AUSTRIAN ART does not, on the whole, have a high profile internationally, though that may be viewing it from our own special angle from out West. Austrian artists are, in fact, quite often seen in Venice, Germany etc, but less so on the Anglo-American circuit, to the edge of which, like it or not, we in Ireland largely belong. And Austria, for centuries, has drawn on its proximity to Eastern Europe, besides having the mellowing influence of Italy just over the Alps.
The exhibition in the Hugh Lane Municipal Gallery goes back only to 1980 and sensibly avoids historicism, though this does not confine it to young or recently emerged artists only. There are in fact at least two generations represented, and since the exhibitors are limited to a single painting each, well over 40, people are included. The choice was made by Georg Eisler, a leading Austrian painter, and Kristian Sotriffer, a prominent Viennese critic who has written the thoughtful catalogue essay.
This is not a "thematic exhibition" in the modish sense, but it has been grouped imaginatively into four "elements": Figure-Bodies, Skin-shadows, Providence-Metamorphosis, and Elements "Flood of Images." The grouping is free rather than arbitrary, and there is no "programme"; it might be said, very approximately, that these titles correspond to key signatures in music.

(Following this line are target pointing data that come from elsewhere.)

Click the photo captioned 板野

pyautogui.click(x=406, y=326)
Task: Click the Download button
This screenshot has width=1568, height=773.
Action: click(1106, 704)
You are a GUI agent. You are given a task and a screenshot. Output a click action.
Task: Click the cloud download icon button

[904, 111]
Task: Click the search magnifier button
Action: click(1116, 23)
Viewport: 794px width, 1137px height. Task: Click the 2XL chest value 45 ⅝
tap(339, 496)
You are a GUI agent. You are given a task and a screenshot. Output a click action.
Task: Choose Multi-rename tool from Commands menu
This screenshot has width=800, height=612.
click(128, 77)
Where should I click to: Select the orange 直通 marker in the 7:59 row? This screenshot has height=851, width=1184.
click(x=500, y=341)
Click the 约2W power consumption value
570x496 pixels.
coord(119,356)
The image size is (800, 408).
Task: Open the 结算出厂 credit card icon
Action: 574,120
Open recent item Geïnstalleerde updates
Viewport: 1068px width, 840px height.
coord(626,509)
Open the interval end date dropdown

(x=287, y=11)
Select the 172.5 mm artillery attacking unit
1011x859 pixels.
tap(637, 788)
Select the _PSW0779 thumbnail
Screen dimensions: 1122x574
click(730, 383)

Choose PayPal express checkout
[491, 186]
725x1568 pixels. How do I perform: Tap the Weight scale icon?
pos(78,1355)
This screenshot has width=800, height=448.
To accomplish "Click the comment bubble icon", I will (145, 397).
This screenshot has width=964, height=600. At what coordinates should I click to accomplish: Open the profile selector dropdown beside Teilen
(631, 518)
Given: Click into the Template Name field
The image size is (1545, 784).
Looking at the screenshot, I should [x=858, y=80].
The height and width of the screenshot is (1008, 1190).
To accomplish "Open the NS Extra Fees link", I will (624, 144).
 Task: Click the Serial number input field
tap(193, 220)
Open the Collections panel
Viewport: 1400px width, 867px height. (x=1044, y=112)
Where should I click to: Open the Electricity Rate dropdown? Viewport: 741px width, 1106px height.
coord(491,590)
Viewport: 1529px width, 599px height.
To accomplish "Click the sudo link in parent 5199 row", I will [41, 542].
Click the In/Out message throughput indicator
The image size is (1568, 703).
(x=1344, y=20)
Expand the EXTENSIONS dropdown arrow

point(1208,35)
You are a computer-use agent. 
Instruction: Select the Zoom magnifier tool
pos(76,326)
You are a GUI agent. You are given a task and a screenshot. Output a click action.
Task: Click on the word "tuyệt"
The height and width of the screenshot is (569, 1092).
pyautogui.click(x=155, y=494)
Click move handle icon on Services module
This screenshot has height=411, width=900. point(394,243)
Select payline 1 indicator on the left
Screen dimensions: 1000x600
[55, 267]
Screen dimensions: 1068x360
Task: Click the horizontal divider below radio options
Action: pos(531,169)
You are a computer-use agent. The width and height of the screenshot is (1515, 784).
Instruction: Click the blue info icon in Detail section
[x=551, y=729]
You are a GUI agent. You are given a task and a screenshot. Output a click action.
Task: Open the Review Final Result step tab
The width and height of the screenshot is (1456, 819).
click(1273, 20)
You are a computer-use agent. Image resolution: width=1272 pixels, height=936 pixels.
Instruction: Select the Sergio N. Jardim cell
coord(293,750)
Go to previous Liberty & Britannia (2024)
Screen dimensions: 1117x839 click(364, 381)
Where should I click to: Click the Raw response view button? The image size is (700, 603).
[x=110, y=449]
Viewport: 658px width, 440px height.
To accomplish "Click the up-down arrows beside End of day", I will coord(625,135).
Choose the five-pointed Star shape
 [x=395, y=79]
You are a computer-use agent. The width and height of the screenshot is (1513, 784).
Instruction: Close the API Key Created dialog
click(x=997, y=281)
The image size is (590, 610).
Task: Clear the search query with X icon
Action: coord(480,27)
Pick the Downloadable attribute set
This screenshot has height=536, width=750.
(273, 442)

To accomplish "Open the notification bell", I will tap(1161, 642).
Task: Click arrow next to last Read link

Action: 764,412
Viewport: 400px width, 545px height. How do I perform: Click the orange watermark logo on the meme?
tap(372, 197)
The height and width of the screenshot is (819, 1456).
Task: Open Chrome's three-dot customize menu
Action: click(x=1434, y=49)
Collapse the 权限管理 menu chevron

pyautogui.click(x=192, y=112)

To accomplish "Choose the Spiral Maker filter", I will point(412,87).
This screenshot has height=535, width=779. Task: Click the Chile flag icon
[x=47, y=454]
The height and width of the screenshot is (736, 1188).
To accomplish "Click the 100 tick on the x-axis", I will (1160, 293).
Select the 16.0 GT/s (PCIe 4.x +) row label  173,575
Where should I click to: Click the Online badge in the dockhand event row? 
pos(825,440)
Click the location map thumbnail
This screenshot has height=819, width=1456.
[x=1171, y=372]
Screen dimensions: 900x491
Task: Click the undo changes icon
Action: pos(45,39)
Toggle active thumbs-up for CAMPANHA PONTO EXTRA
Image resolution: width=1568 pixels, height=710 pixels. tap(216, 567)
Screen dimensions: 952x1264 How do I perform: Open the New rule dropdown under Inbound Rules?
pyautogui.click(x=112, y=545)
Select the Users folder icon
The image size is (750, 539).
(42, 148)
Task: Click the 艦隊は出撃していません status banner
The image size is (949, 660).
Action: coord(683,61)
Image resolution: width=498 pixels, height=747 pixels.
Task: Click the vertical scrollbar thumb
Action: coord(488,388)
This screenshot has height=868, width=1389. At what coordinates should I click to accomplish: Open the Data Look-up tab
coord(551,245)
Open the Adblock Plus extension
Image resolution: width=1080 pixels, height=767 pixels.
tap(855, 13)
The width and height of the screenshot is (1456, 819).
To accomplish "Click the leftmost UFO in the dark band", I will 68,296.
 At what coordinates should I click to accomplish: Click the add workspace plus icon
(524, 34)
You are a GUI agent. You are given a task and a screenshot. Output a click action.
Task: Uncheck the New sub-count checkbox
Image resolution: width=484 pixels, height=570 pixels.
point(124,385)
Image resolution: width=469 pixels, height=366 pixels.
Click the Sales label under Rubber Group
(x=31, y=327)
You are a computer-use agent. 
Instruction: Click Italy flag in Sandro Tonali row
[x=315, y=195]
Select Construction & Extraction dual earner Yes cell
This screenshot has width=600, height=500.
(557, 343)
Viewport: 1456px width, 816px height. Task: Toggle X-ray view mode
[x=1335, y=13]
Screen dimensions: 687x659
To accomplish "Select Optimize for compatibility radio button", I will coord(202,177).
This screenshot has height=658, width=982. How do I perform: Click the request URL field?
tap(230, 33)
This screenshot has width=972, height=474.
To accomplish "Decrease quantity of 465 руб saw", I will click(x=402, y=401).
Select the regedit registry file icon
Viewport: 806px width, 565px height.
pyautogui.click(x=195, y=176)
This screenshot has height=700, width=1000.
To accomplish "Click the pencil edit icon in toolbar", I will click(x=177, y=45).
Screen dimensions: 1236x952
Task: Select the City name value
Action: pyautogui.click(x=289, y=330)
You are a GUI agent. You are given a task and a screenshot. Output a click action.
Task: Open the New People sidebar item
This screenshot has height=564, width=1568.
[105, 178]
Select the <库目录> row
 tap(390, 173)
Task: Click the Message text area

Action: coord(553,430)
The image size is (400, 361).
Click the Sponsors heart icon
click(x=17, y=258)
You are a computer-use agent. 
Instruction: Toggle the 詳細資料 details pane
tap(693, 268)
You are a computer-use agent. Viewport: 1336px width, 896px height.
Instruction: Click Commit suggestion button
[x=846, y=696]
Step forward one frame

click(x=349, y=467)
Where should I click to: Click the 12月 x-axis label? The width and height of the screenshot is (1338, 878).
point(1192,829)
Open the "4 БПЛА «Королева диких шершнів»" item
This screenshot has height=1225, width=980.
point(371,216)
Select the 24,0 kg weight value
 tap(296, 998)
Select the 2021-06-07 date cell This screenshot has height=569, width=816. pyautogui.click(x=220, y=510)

My exposure to contemporary Austrian art has been limited, and what I have seen has left me with the impression of wide diversity rather than any obvious homogeneity. Georg Eisler, for instance, is a very special kind of realist-expressionist with a rich feeling for paint, while Arnulf Rainer - one of the names we do know - is close to Abstract Expressionism. And Hermann Nitsch, another man whose reputation has travelled here, is recognisably a freewheeling, almost aggressive abstractionist with roots in the 1960s.
There are frequent touches of the macabre (as you might expect from a country with a strong Baroque heritage) but it is "painterly" rather than literary-surreal. Wolfgang Herzig, for example, bears some relationship with Otto Dix and German Expressionism, yet the emotional temperature is different. Siegfried Anzinger (who has been seen in Documenta) paints in a colourful, yet veiled and suggestive figurative style. Maria Lassnig - who appears to be the senior artist present - paints figures of an almost brutal, yet poetic simplicity.
If I can risk a broad judgment it seems to me that many or most of the best pictures on view are lyrical, expressive and personal rather than formal or constructivist. Hubert Scheibl (faintly reminiscent of our own Charles Tyrrell), Erwin Bohatsch, Dieter Kleinpeter, Josef Mikl, Meina Schellander may have little in common stylistically, but they do share a common lyricism and a feeling of not forcing things to too strident a note or of using heavy paint surfaces. Whereas Franz Ringel, Christian Ludwig Attersee, Peter Bischof and Martha Jungwirth do step up the emotional - and chromatic - temperature, besides using paint more rawly and aggressively.
BUT then where to place the odd, individual, almost fungus-like colour of Walter Vopava? The triptych of Johanes Zechner holds a thoughtful balance between neatness of form and personal fantasy, while Tone Fink's abstract style is at once formal and full of surface interest and incident, even wit. Elizabeth Plank (born 1960) is one of the most interesting of the recent generation. It seems to me also that an element which keeps breaking through is a feeling for nature, or nature-derived lyricism, though there is very little approximating to landscape in the traditional sense.
The fact that the painters have been limited to less-than-large works is a vote for democracy, though it could be argued that certain people (for instance, Kleinpeter, whose larger canvases I have seen in Vienna) rather lose out by this. The hanging, wisely, is sparse and allows the works a certain, necessary space to breathe and speak on a one-for-one basis.